Traditional machine learning models often fail to fully capture the array of expressed topics.
Large Language Models (LLMs) have demonstrated remarkable effectiveness across numerous Natural Language Processing (NLP) tasks.
- Score: 4.8342038441006805
- License:
- Abstract: The escalating volume of collected healthcare textual data presents a unique challenge for automated Multi-Label Text Classification (MLTC), which is primarily due to the scarcity of annotated texts for training and their nuanced nature. Traditional machine learning models often fail to fully capture the array of expressed topics.

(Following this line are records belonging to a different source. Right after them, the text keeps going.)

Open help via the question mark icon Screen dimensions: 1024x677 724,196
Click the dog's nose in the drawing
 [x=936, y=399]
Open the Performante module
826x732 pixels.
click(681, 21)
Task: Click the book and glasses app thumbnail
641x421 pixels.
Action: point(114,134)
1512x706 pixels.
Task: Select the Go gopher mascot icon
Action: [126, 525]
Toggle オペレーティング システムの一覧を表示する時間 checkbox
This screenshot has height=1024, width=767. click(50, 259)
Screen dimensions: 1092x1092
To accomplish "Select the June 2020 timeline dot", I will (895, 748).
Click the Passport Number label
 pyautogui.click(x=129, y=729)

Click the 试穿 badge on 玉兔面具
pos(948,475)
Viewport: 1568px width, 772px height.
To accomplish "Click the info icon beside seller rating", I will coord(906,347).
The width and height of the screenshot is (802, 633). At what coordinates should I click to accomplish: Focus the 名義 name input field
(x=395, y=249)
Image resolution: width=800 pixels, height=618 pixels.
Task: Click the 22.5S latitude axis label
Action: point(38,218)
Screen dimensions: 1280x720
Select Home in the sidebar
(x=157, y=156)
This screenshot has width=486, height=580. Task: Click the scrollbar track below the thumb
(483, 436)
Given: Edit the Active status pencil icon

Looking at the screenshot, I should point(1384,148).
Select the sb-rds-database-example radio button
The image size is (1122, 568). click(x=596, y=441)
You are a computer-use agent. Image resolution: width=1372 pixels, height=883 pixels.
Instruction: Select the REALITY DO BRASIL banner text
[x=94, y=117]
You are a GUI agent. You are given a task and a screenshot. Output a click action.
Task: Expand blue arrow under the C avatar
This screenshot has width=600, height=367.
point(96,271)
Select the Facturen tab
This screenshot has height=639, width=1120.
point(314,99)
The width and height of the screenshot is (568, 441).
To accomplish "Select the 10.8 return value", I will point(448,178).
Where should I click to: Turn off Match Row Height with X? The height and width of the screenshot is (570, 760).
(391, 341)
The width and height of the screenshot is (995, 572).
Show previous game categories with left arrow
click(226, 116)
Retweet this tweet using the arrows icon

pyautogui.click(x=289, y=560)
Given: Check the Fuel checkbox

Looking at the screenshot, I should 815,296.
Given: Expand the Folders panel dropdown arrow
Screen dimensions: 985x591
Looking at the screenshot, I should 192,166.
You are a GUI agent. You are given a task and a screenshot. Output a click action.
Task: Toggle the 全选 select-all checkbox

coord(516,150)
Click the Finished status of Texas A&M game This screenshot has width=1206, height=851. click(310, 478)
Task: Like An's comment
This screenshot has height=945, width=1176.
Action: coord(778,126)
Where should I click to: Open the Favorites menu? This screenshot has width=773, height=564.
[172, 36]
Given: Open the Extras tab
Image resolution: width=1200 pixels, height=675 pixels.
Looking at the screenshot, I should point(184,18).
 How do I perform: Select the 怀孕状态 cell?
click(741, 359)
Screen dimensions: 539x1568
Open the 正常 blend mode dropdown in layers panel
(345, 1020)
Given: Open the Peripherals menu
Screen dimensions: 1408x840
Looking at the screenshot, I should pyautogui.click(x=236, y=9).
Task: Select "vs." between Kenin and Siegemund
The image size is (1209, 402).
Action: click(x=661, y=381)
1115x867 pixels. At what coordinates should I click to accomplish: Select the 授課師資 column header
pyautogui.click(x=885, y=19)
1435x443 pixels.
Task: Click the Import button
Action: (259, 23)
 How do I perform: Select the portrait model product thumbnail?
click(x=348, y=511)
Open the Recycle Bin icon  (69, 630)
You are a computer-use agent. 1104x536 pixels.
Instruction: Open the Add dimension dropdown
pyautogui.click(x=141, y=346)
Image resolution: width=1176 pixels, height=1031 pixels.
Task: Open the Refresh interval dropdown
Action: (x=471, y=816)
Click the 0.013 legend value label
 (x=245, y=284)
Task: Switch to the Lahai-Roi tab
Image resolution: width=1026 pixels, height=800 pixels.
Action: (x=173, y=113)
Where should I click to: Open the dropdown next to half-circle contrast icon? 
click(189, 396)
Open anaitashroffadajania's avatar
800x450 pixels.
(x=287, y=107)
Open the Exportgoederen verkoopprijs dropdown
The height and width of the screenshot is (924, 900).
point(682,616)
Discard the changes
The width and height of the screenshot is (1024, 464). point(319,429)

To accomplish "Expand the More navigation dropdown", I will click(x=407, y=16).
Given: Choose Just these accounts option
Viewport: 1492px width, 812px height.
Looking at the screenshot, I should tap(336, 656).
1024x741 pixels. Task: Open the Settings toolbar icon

However, Large Language Models (LLMs) have demonstrated remarkable effectiveness across numerous Natural Language Processing (NLP) tasks in various domains, which show impressive computational efficiency and suitability for unsupervised learning through prompt engineering. Consequently, these LLMs promise an effective MLTC of medical narratives. However, when dealing with various labels, different prompts can be relevant depending on the topic. To address these challenges, the proposed approach, QUAD-LLM-MLTC, leverages the strengths of four LLMs: GPT-4o, BERT, PEGASUS, and BART. QUAD-LLM-MLTC operates in a sequential pipeline in which BERT extracts key tokens, PEGASUS augments textual data, GPT-4o classifies, and BART provides topics' assignment probabilities, which results in four classifications, all in a 0-shot setting. The outputs are then combined using ensemble learning and processed through a meta-classifier to produce the final MLTC result. The approach is evaluated using three samples of annotated texts, which contrast it with traditional and single-model methods. The results show significant improvements across the majority of the topics in the classification's F1 score and consistency (F1 and Micro-F1 scores of 78.17% and 80.16% with standard deviations of 0.025 and 0.011, respectively). This research advances MLTC using LLMs and provides an efficient and scalable solution to rapidly categorize healthcare-related text data without further training.